After the user selects search parameters, every single yellow car that passed down the road in that time frame appears on the screen simultaneously. A time stamp appears next to each car, showing the exact time it was recorded. 

When searching for individuals, even if the specifics of their appearance are unknown, BriefCam allows users to see all of the people who passed through a certain area over the course of several hours, greatly reducing the amount of time spent reviewing footage. 

When users log onto the video management system with their username and password, they click on a tab called “video synopsis” that brings up the BriefCam platform; no extra login is needed.

Bob Leahy, CPP, PSP, senior manager, systems and technology at MGH police, security, and outside services, notes the installation of the Milestone system took place over a three-year period and was applied to about 1,000 cameras in its system. The upgrade was completed in March of this year. “We have a number of off-campus sites, so we started with a smaller site first, and then we sort of got our feet wet with the new system and then continued to add to that,” he says. 

Michelman says that the time savings, thanks to BriefCam, is a highlight for MGH. “What we don’t have is tremendous amounts of labor that can spend hours–or in many cases, days–that we need to go through video,” she says. “So we can take eight hours of video, and BriefCam creates the ability for somebody to go through that in less than an hour.”

BriefCam has already aided the secu­­­rity team, as well as the rest of the healthcare group. In one case, an elderly gentleman was brought into the emergency room from a nearby assisted living facility, but walked out of the hospital unnoticed. 

By the time security was notified that the man was missing, “we didn’t know where he had gone to, we didn’t know if he was still in the hospital, so we started searching,” says Leahy. “And with the help of BriefCam, knowing where the cameras are located, where the paths of egresses are, we picked a couple of cameras [to review].” 

The footage showed that the elderly man had walked to a nearby metro station stop, and security contacted transit police. “The transit police were able to find him and we were able to ensure his safe return to the assisted living facility,” notes Leahy. 

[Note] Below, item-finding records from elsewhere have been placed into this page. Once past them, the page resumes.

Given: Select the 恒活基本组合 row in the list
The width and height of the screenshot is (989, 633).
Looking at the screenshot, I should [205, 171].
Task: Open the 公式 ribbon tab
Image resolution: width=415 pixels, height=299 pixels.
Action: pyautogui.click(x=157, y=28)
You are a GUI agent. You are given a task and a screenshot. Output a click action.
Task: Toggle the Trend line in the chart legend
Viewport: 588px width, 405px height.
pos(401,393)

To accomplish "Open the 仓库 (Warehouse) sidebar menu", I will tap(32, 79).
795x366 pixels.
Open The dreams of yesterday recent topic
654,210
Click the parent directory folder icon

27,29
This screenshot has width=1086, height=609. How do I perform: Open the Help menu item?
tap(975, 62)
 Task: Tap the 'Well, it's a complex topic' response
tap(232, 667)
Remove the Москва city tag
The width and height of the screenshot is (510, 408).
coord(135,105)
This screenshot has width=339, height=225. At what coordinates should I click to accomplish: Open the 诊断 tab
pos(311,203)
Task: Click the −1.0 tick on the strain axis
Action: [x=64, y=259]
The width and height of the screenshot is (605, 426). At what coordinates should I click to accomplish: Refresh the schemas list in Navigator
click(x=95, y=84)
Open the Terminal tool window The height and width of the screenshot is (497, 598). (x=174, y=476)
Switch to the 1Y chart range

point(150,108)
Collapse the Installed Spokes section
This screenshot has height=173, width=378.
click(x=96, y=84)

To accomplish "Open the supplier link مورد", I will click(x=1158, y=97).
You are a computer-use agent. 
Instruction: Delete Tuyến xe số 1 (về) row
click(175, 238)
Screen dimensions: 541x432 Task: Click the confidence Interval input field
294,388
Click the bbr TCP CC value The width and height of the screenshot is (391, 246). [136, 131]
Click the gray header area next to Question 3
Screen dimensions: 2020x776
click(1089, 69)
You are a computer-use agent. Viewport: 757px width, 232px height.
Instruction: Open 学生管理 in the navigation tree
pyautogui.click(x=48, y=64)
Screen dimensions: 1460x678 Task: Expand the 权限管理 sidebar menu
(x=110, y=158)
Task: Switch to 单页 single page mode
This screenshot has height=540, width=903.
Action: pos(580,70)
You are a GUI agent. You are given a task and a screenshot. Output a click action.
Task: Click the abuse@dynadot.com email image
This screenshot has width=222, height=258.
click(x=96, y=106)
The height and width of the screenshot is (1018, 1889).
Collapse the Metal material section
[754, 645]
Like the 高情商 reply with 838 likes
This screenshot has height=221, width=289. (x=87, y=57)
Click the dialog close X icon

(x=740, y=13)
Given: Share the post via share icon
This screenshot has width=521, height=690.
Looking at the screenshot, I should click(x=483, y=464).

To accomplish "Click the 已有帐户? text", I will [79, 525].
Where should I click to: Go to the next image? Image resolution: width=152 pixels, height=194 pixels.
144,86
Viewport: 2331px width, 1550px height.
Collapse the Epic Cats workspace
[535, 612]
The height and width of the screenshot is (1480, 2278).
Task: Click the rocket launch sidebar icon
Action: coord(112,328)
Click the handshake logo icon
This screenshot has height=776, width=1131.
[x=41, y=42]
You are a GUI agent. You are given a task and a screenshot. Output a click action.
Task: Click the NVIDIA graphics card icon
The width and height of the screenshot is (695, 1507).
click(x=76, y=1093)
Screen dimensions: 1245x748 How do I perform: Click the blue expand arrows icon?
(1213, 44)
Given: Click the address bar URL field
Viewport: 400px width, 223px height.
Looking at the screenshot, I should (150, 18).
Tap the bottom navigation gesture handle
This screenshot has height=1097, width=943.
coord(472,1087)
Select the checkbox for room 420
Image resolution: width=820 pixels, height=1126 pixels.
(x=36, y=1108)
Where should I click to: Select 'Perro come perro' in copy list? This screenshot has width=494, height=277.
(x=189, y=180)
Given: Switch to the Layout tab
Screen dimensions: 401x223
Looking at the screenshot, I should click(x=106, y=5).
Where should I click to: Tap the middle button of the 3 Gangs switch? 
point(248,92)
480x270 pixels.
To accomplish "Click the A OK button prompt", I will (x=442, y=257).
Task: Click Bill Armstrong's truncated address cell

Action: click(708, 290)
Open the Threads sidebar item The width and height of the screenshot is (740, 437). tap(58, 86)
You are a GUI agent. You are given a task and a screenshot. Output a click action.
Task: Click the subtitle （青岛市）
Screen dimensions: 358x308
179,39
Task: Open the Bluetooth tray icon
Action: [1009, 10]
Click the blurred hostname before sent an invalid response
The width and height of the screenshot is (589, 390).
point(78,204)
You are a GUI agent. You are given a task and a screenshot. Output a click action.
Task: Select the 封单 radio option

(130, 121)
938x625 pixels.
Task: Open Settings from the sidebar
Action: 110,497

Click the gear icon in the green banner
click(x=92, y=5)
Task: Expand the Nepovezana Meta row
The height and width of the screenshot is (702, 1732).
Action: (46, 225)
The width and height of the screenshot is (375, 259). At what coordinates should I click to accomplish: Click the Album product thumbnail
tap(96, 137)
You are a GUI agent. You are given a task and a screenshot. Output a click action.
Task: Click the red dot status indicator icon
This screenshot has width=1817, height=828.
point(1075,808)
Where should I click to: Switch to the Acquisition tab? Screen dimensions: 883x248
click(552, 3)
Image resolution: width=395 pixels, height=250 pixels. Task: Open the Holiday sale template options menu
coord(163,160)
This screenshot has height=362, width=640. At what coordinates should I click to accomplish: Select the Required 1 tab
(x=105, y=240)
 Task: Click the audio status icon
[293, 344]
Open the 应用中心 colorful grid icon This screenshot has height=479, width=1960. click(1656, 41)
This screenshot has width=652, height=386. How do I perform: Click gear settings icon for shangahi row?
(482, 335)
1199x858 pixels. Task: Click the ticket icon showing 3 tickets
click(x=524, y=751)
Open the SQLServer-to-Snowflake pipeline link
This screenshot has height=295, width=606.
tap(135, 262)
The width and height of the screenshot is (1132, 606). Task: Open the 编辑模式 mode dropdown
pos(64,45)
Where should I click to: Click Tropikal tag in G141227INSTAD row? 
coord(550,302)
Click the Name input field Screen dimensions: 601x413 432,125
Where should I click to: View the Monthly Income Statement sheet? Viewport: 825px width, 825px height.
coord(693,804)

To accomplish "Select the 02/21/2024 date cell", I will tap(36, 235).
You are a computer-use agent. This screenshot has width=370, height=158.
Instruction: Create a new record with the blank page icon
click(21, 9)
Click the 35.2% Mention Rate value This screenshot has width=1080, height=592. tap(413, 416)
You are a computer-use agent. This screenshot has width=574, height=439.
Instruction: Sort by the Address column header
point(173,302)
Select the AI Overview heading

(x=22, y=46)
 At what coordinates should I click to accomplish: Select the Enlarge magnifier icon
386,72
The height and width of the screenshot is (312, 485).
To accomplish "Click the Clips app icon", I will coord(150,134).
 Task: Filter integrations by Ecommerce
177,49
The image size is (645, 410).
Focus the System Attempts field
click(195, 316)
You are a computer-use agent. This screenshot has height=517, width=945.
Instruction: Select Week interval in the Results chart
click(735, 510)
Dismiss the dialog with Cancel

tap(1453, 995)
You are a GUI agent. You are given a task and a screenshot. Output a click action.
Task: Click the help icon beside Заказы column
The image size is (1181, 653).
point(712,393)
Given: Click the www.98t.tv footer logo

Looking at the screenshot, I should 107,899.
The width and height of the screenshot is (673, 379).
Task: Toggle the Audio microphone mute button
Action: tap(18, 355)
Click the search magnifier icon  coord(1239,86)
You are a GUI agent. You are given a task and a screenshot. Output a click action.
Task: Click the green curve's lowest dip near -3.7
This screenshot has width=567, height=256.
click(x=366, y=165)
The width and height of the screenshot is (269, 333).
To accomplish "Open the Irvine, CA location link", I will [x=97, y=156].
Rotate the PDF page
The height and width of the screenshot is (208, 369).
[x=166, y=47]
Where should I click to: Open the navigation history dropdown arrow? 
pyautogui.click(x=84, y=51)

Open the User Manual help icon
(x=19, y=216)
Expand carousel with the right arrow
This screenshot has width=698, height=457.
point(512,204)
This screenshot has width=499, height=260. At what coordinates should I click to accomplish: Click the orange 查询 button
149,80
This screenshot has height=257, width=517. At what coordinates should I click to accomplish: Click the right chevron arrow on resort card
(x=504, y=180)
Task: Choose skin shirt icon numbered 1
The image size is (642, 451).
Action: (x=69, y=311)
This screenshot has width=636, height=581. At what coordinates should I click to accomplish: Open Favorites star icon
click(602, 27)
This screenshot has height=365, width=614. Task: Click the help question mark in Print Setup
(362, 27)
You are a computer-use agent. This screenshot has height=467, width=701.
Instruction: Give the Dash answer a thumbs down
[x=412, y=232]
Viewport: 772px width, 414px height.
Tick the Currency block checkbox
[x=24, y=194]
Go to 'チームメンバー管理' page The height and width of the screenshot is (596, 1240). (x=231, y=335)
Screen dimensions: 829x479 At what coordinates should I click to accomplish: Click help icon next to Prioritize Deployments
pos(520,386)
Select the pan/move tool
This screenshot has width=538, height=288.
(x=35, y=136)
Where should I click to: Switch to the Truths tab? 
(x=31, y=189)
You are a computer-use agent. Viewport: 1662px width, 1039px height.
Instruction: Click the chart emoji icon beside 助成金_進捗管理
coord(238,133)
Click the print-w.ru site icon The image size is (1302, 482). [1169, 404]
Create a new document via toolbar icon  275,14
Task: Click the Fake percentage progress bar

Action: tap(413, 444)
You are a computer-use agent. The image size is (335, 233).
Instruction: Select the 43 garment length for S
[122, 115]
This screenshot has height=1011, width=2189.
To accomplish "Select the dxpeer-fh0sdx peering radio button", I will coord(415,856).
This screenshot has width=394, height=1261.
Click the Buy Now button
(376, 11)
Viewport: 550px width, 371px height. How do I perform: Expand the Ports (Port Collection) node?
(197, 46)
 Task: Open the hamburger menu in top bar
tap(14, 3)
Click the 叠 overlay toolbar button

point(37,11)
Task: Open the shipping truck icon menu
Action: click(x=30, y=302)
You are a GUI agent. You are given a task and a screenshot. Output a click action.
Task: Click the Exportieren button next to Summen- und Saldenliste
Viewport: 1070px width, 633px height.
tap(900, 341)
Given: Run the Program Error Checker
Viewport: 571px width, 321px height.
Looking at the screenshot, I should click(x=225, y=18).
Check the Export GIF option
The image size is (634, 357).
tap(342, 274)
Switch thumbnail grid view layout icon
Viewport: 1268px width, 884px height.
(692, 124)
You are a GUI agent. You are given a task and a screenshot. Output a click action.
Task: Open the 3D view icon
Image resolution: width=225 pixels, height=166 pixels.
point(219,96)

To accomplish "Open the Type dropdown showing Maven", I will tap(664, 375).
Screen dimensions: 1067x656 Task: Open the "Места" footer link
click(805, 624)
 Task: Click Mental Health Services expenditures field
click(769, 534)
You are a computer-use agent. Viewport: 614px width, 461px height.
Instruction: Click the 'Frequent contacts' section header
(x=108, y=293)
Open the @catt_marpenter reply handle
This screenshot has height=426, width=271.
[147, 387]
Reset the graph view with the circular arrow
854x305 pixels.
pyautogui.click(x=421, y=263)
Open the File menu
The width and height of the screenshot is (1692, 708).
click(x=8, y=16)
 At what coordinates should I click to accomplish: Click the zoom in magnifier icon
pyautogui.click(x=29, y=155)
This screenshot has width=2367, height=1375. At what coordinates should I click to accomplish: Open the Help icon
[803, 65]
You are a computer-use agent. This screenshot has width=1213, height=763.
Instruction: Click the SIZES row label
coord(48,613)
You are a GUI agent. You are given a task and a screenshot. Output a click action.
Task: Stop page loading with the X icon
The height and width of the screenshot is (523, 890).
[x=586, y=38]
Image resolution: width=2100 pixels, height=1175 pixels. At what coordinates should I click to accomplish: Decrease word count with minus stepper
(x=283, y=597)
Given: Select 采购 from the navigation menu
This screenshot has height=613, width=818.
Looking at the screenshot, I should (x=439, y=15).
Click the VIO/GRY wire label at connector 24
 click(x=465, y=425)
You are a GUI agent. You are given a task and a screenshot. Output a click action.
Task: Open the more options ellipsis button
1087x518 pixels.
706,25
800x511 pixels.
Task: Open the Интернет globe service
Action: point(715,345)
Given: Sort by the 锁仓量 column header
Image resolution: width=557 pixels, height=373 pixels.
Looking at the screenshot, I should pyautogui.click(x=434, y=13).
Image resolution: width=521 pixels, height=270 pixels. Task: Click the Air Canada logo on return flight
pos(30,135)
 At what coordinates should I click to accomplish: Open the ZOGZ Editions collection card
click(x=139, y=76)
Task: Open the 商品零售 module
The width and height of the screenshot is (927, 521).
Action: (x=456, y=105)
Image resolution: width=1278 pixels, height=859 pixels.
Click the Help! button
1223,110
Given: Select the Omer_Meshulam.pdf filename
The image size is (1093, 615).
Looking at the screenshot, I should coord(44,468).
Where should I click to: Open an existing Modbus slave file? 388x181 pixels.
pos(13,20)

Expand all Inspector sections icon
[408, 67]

On another occasion, there was a re­port of egregious behavior in a bathroom. “We had no idea what time of day it was,” notes Michelman, “and of course we don’t have cameras in the bathrooms, but we have them in the hallway outside.” In the past, she notes, it would have taken a whole weekend to review hours and hours of video in that passageway. 

But with BriefCam, staff conducted a search for individuals passing through the hallway outside the bathroom during the rough time span when the incident took place. “And just through BriefCam, being able to go through it very quickly, we were able to identify the exact time frame and the exact individual who was creating the problem,” she says.

The technology has benefits that go beyond security, adds Leahy. The main campus has a small museum open to  the public, and the hospital wanted to know how many visitors were actually stopping in. Rather than having someone sit at the entrance and count each person as they came in, BriefCam allowed them to quickly determine throughout the course of an entire day how many visitors there were. 

Within the platform, users can set up schedules to identify objects moving through the field of view in a certain period of time. Leahy says he showed an intern how to set one up for the hours the museum is open; then once a week, she is able to review the video and count the number of visitors. “It’s been a huge timesaver,” he notes. “And that’s not a security function; that’s a business function.”